◆ Tasks ◆
a – Render this sentence from the article on the American militia movement into Spanish: "Militias were begun as a protection against raiding bands of Native Americans."
b – For each statement below, decide whether the article on the American militia movement agrees with it, answering yes or no and quoting the words of the article that settle it: (i) 77 American militiamen were at Lexington when the shooting began. (ii) The militia movement grew during the Trump years. (iii) Most militia groups identified by the Southern Poverty Law Center are national in character.
c – Transcribe the passage of the article on the American militia movement from "The modern militia" up to and including "call for it.".

◆ Text passage ◆
The Militia Movement in America
After keeping out of sight for much of Trump’s presidency, the American militia movement is making itself felt. In the last few weeks, the Michigan militia protected monuments in Hillsdale, Michigan and others were involved in a shooting in New Mexico, as protestors tried to tear down a statue. In addition, an Air Force sergeant who is accused of shooting a Federal Security Officer in Oakland, CA. is reputed to be associated with an extremist group.
Most of the recent activity by the militia is directly related to the current spate of unrest across the country. However, the history of the American Militia movement goes back to the settlement of America.
Militias were begun as a protection against raiding bands of Native Americans. Each male settler was required to have a firearm and practice with it on a regular basis. A century later, the militias were called upon to assist the British Army in the North American battles of the Seven Years War (called the French and Indian War in North America).
The golden moment of the American militia movement was on April 19, 1775 at Lexington and Concord. There, 77 American militiamen were present at Lexington when the shooting began. By that afternoon, hundreds of armed Americans were shooting at the British as they retreated towards Boston. By that evening, reports of the time say that about 15,000 American colonists were besieging the British in Boston.
Months later, they would cause the British Army to sustain serious casualties at the Battle of Bunker Hill
It was this militia army that was the first American Army. General George Washington was assigned by the Continental Congress to take command of them.
Unfortunately, the performance of the militias after these first skirmishes was not as memorable. They were known for refusing to join battle and even leaving the field of battle in later fights with the British. But their reputation had been established.
No doubt, the militia’s role in the Revolutionary War was a factor for the Second Amendment of the US Constitution, which specifically mentioned the need of a “Well-regulated militia” as a reason for Americans to have the right to own firearms.
Militias continued their role as units in future wars like the War of 1812 (part of the Napoleonic Wars) and the American Civil War. However, they died out as the need for a professional army was seen.
The modern militia movement started in the1980s and grew in the 1990s with the government attacks at Ruby Ridge and Waco. They were seen by the Clinton Administration’s Department of Justice as relatively harmless as they are reactive, not proactive.
While the militia movement grew during the Obama years, they started to decline in the Trump years.
In recent years, the Southern Poverty Law Center has identified a couple of hundred militia groups. Most are statewide and very few are national in character.
Militias see themselves as aiding local communities. However, they do make it clear that they see themselves as a potential insurrectionist force if circumstances call for it.
The reality is that these militias are more of an armed presence than an actual military force. Although many have former military experience in Iraq and Afghanistan, each militia has a separate command structure and disagreements on tactics are frequent. Each militia group also has differing agendas – ranging from simply protecting local citizens to seeking an armed confrontation with federal agents.
They also have communications and other logistical gear necessary for sustained operations.

◆ Recorded data ◆

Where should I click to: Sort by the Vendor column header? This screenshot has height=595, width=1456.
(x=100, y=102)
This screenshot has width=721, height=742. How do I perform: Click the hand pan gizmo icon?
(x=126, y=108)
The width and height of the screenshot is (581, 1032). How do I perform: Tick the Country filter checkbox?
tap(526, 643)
--
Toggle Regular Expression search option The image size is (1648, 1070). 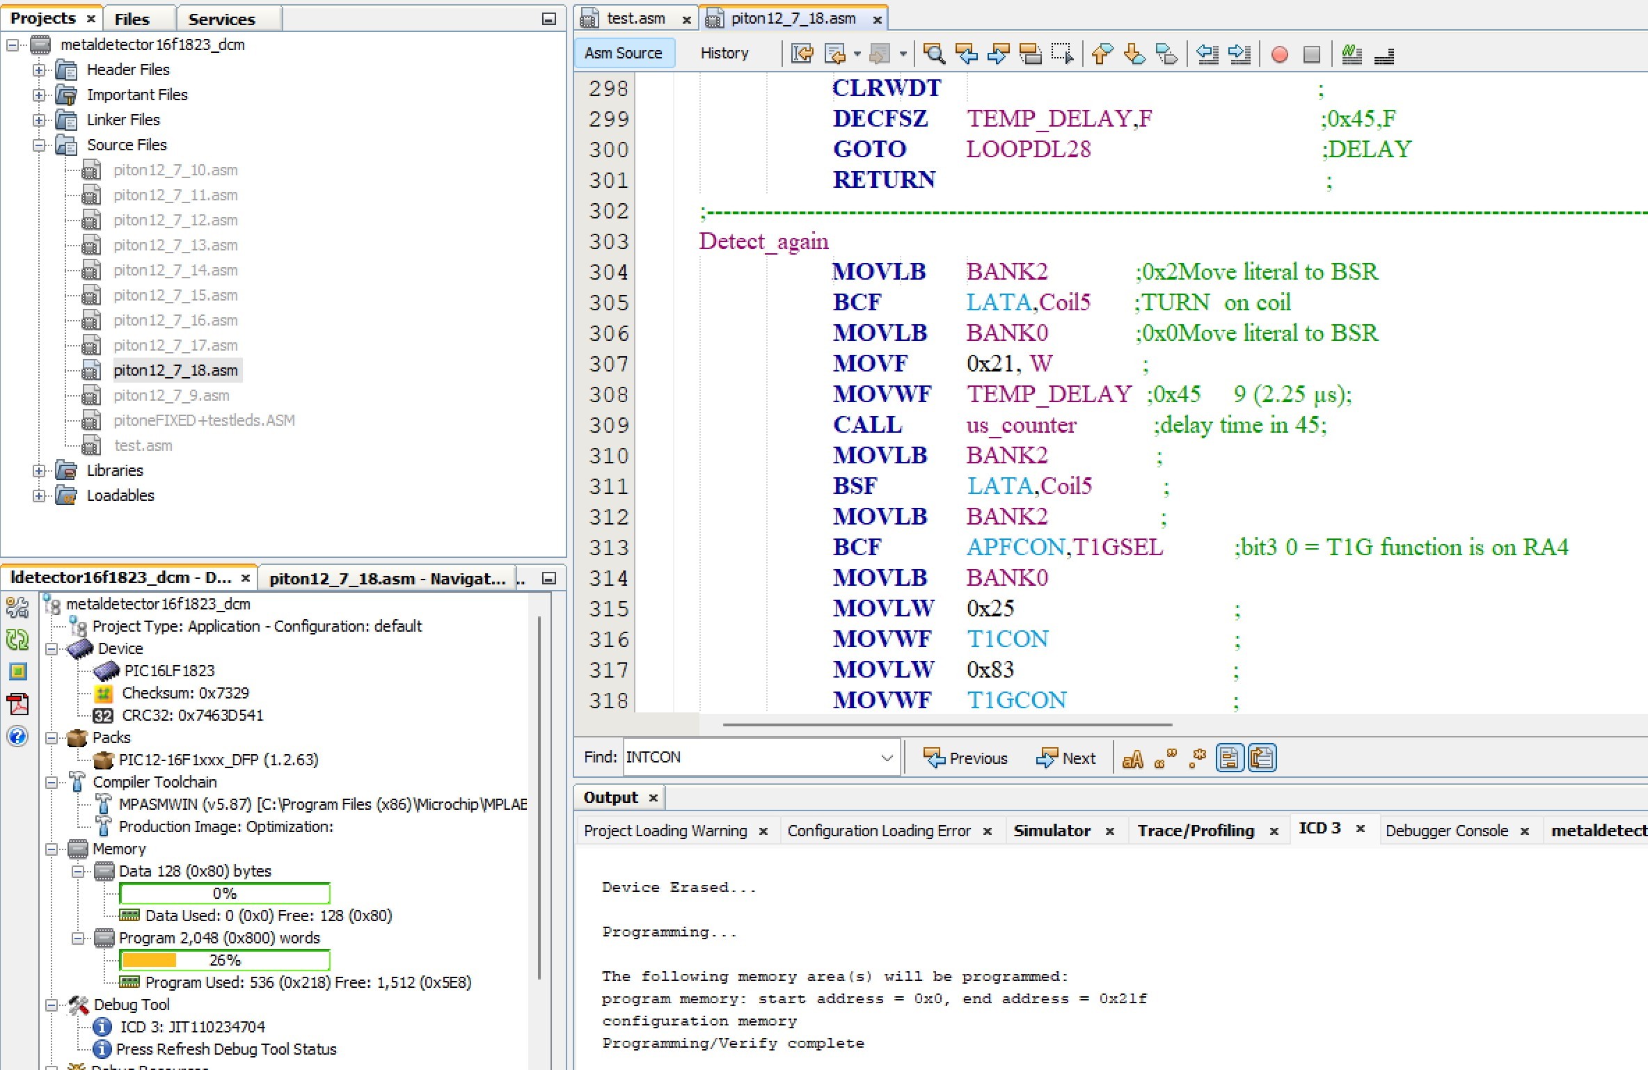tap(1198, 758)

◆ Answers to the tasks ◆
a – Las milicias se crearon como protección contra las bandas de nativos americanos que realizaban incursiones.

b –
(i) Yes: "There, 77 American militiamen were present at Lexington when the shooting began."
(ii) No: "they started to decline in the Trump years."
(iii) No: "Most are statewide and very few are national in character."

c –
The modern militia movement started in the1980s and grew in the 1990s with the government attacks at Ruby Ridge and Waco. They were seen by the Clinton Administration’s Department of Justice as relatively harmless as they are reactive, not proactive.
While the militia movement grew during the Obama years, they started to decline in the Trump years.
In recent years, the Southern Poverty Law Center has identified a couple of hundred militia groups. Most are statewide and very few are national in character.
Militias see themselves as aiding local communities. However, they do make it clear that they see themselves as a potential insurrectionist force if circumstances call for it.